A observância desses requisitos é o que garante que os créditos negociados produzam benefícios ambientais concretos.
O mercado de carbono oferece oportunidades, mas ainda enfrenta questões jurídicas que desafiam sua consolidação.
Durante anos, o Brasil operou predominantemente no mercado voluntário, sem regulamentação específica abrangente. Essa lacuna gerou incertezas sobre a natureza jurídica dos créditos de carbono e sobre os mecanismos de fiscalização.
A Lei 15.042/2024 mudou esse quadro ao instituir o Sistema Brasileiro de Comércio de Emissões de Gases de Efeito Estufa (SBCE) e estabelecer as bases de um mercado regulado de carbono.
A norma prevê implementação gradual, em fases, e não se aplica à produção primária agropecuária, que ficou de fora das obrigações do sistema.
Mesmo com esse avanço, permanecem desafios ligados à harmonização normativa e à implementação prática dos mecanismos de controle.
Para entender o que a nova lei determina e como ela se conecta à agenda ESG, veja o que a Lei Federal 15.042/24 estabelece sobre o SBCE.
Outro desafio é o uso dos créditos de carbono para fins meramente publicitários. O greenwashing ocorre quando empresas divulgam compromissos ambientais sem resultados efetivos correspondentes.
O Brasil ainda não tem uma lei específica sobre greenwashing.
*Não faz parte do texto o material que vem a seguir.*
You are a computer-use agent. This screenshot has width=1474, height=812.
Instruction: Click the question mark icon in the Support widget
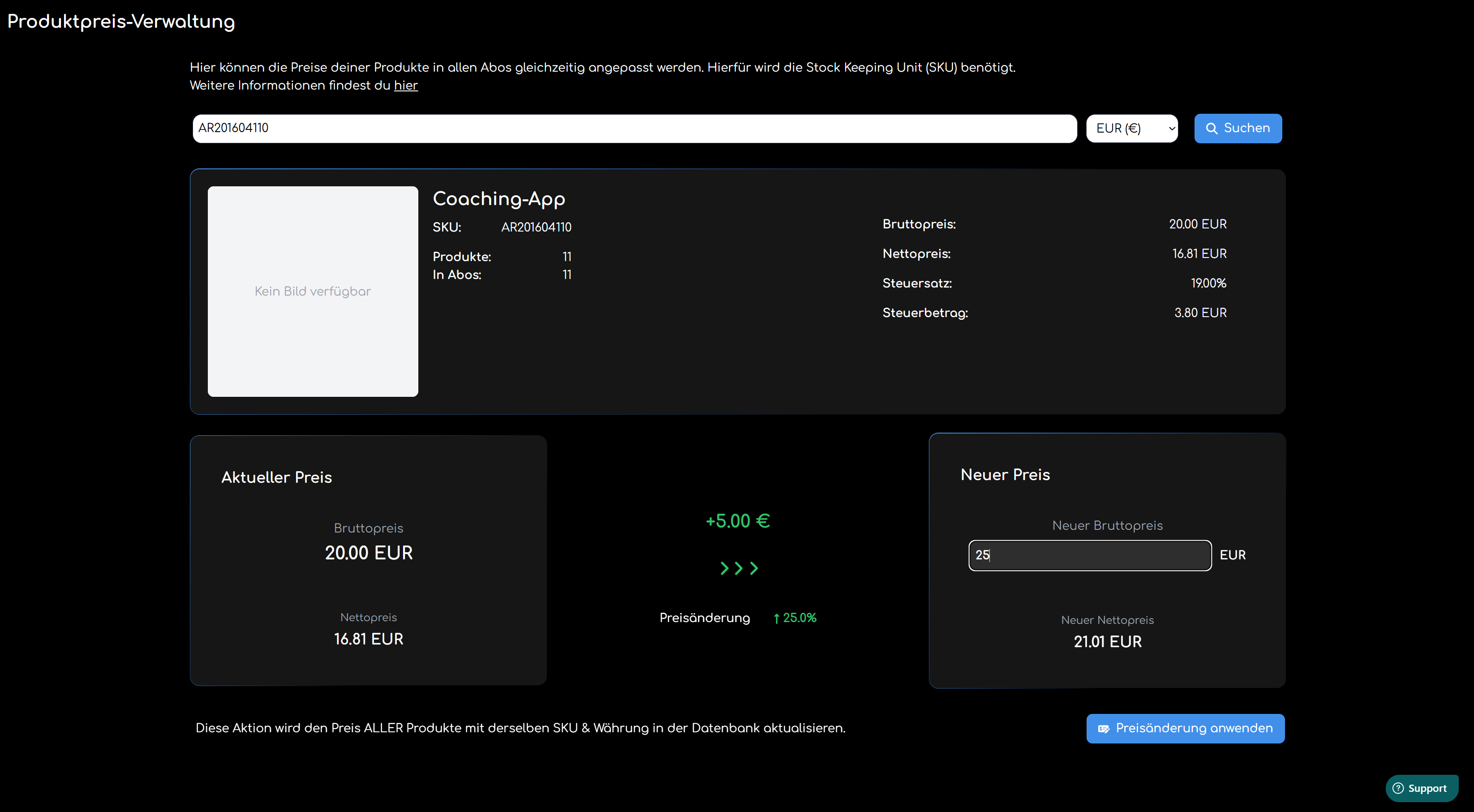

O principal instrumento aplicável é o Código de Defesa do Consumidor (Lei 8.078/1990), cujo artigo 37 proíbe a publicidade enganosa.
Empresas que fazem alegações ambientais falsas podem responder nas esferas civil, administrativa e penal, além de sofrer danos reputacionais.
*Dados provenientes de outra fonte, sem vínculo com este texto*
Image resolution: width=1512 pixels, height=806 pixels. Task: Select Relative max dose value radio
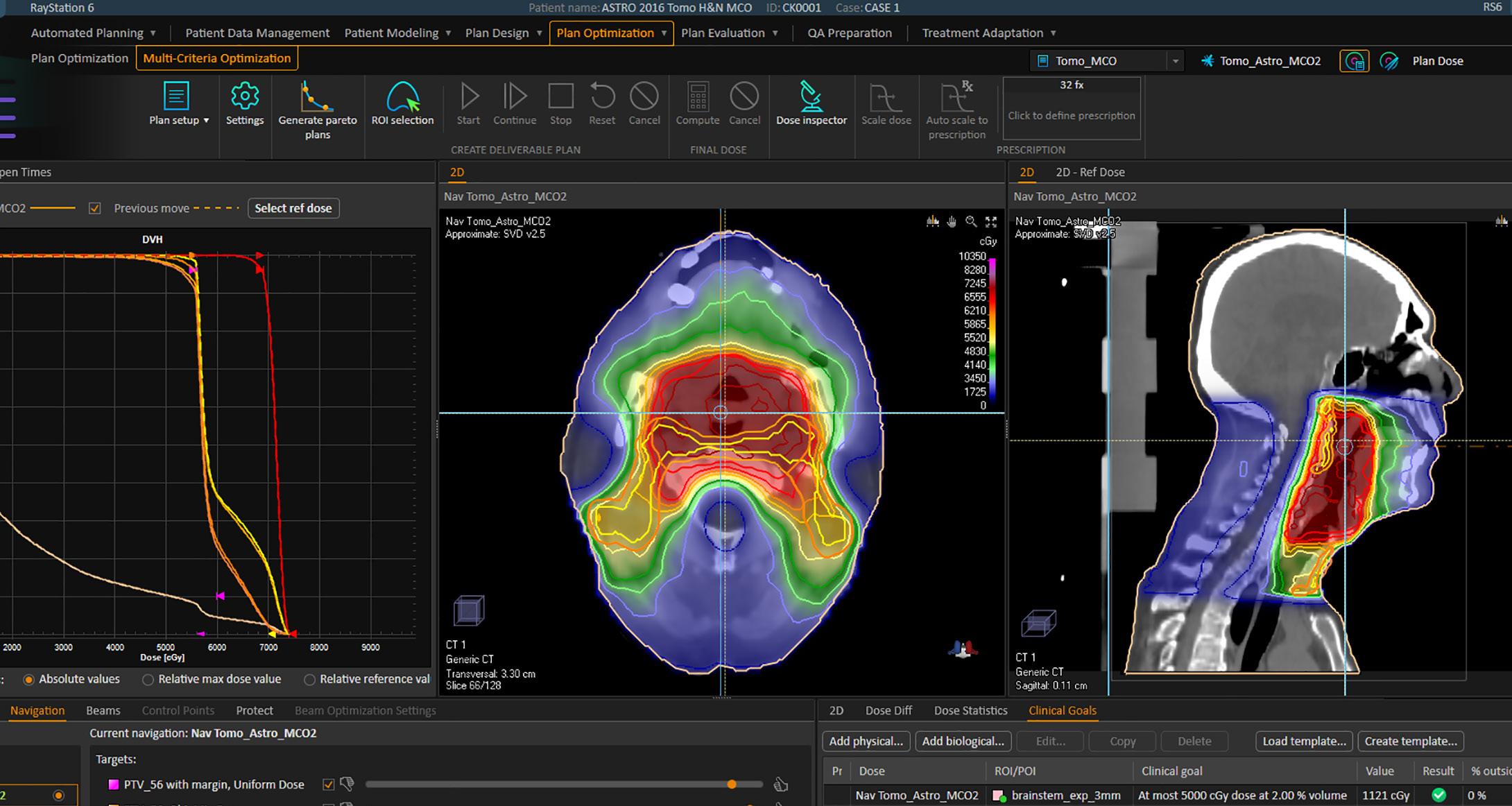coord(148,680)
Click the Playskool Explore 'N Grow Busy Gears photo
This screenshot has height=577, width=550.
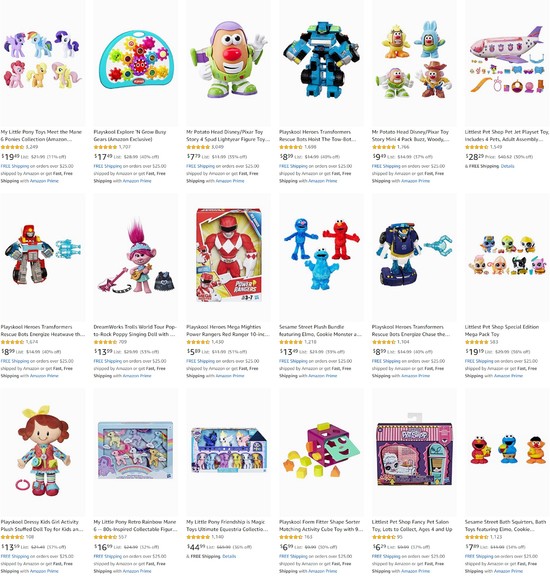pos(136,60)
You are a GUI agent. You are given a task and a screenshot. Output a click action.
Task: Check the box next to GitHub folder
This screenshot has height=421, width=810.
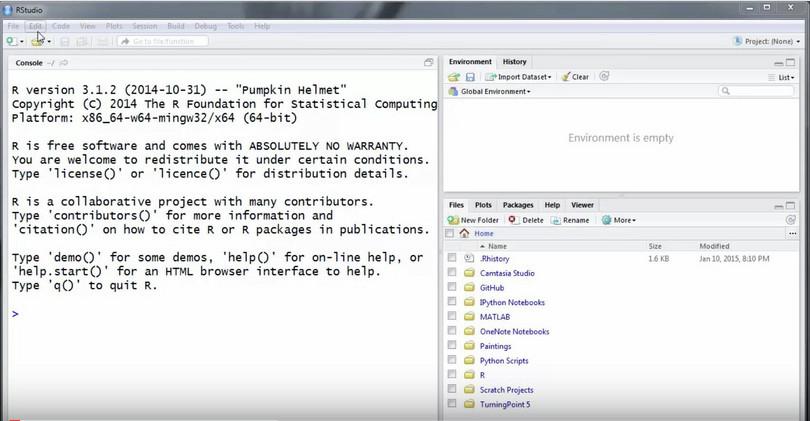tap(452, 287)
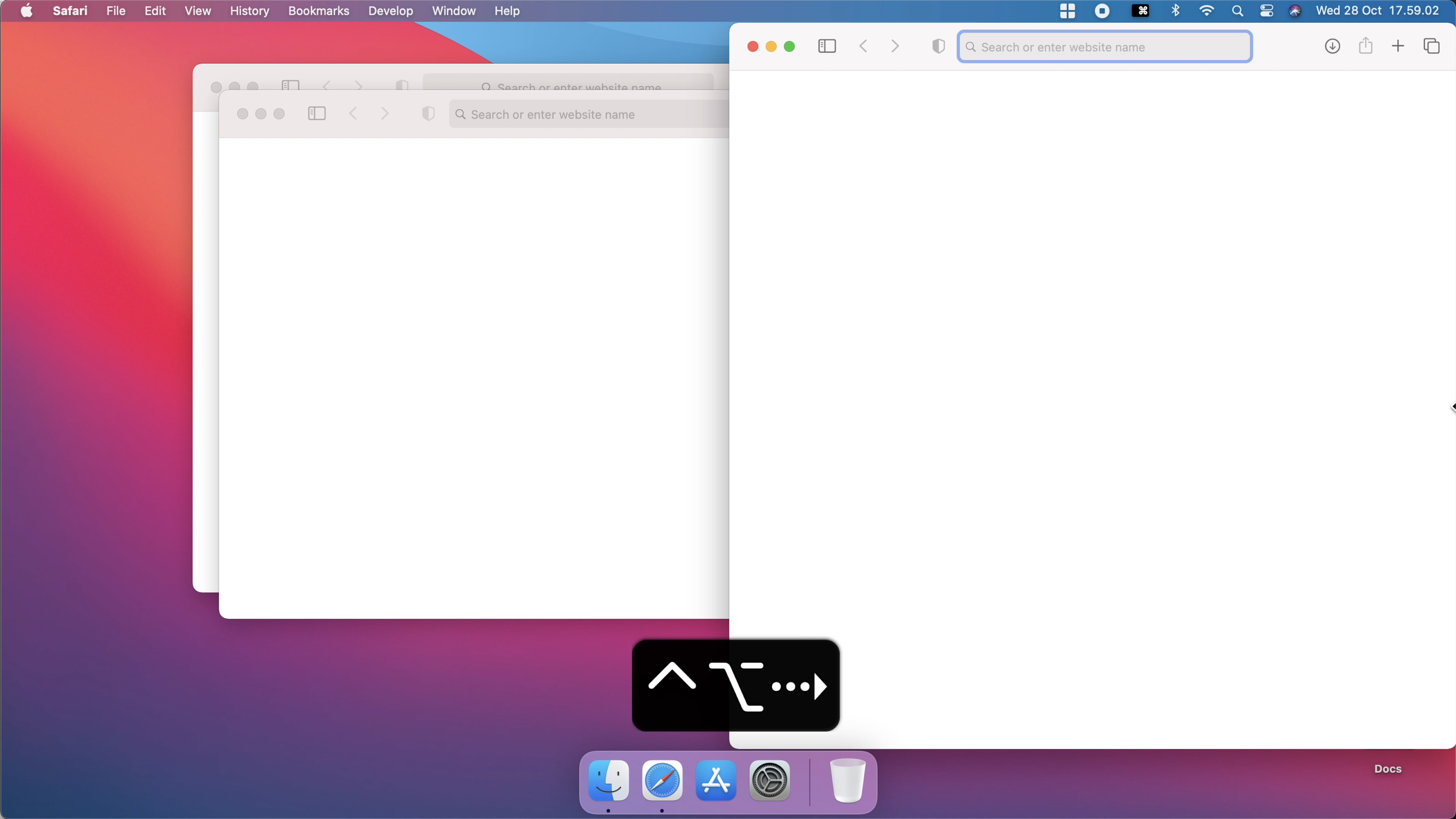This screenshot has width=1456, height=819.
Task: Click the forward arrow in the active window
Action: pyautogui.click(x=895, y=46)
A pressão por transparência nas informações ambientais também passa pela regulação do reporte de sustentabilidade. Entenda as mudanças recentes em O que muda com a Resolução CVM 244.
A aquisição de créditos de carbono exige verificação rigorosa. Antes de comprar, a empresa deve analisar:
A falta de diligência adequada pode levar à aquisição de créditos inválidos ou questionáveis.
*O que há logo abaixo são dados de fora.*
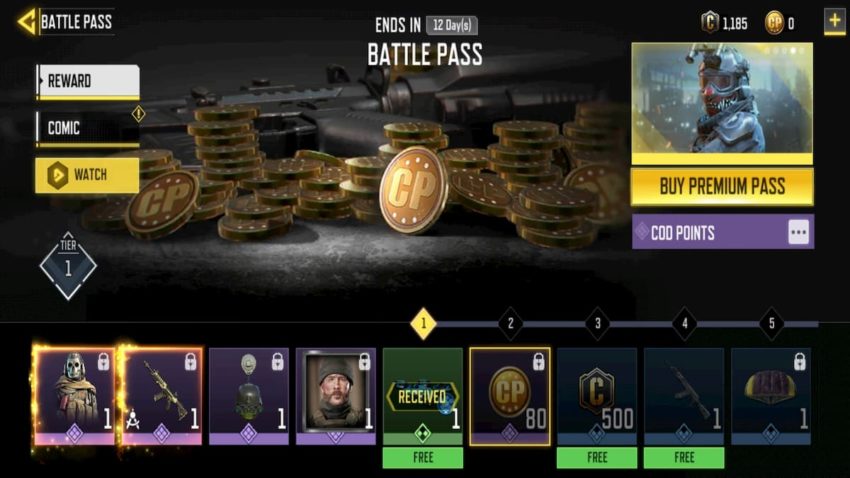This screenshot has height=478, width=850.
Task: Click the soldier portrait locked reward card
Action: 336,396
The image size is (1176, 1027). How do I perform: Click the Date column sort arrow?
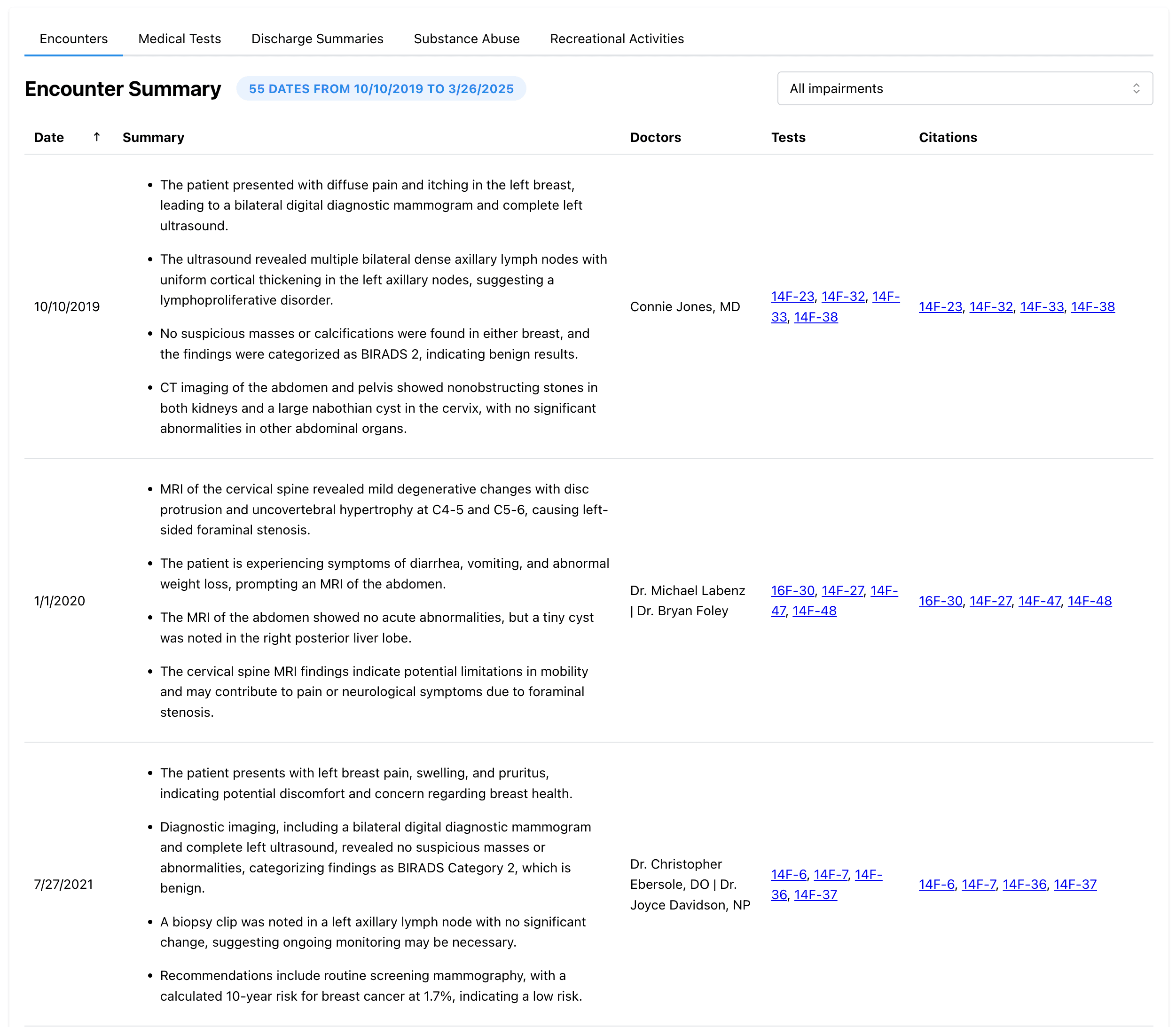tap(97, 137)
O mesmo cuidado se aplica à cadeia de fornecedores, como mostra o artigo sobre a importância da auditoria socioambiental de fornecedores.
A gestão dos requisitos legais aplicáveis ao SBCE e às demais normas ambientais pode ser centralizada em uma única plataforma. Conheça o CAL, software da Ius para gestão de conformidade legal e monitoramento de obrigações.
Os créditos de carbono ocupam papel estratégico na agenda ESG.
No aspecto ambiental, contribuem para a mitigação das mudanças climáticas e para a transição a uma economia de baixo carbono.
No campo social, os projetos de geração de créditos costumam promover desenvolvimento local, conservação de comunidades tradicionais e geração de empregos sustentáveis.
Na governança, exigem transparência, rastreabilidade e prestação de contas, o que fortalece os mecanismos de controle corporativo.
A efetividade dessa contribuição depende da adoção de critérios rigorosos de integridade ambiental e da observância das normas jurídicas aplicáveis.
O Brasil ocupa posição estratégica no mercado global de carbono por causa de sua extensa cobertura florestal, sua biodiversidade e seu potencial para projetos sustentáveis.
A consolidação do mercado regulado tende a ampliar as oportunidades de investimento e a fortalecer a participação das empresas nacionais na economia verde.
O sucesso desse processo depende de um ambiente regulatório eficiente, capaz de oferecer segurança jurídica, transparência e credibilidade aos agentes econômicos.
A evolução das exigências internacionais sobre sustentabilidade também tende a aumentar a pressão por padrões elevados de governança climática e integridade ambiental.
Os créditos de carbono são um instrumento econômico importante no enfrentamento das mudanças climáticas e na promoção do desenvolvimento sustentável.
Sua eficácia depende de mecanismos que garantam a integridade ambiental dos projetos e a confiabilidade dos créditos comercializados.
Os desafios jurídicos para as empresas envolvem regulação, governança, compliance, transparência e prevenção de práticas enganosas.
A construção de um mercado de carbono sólido exige atuação conjunta do Estado, do setor privado e da sociedade civil, para assegurar que os créditos negociados correspondam à redução real das emissões.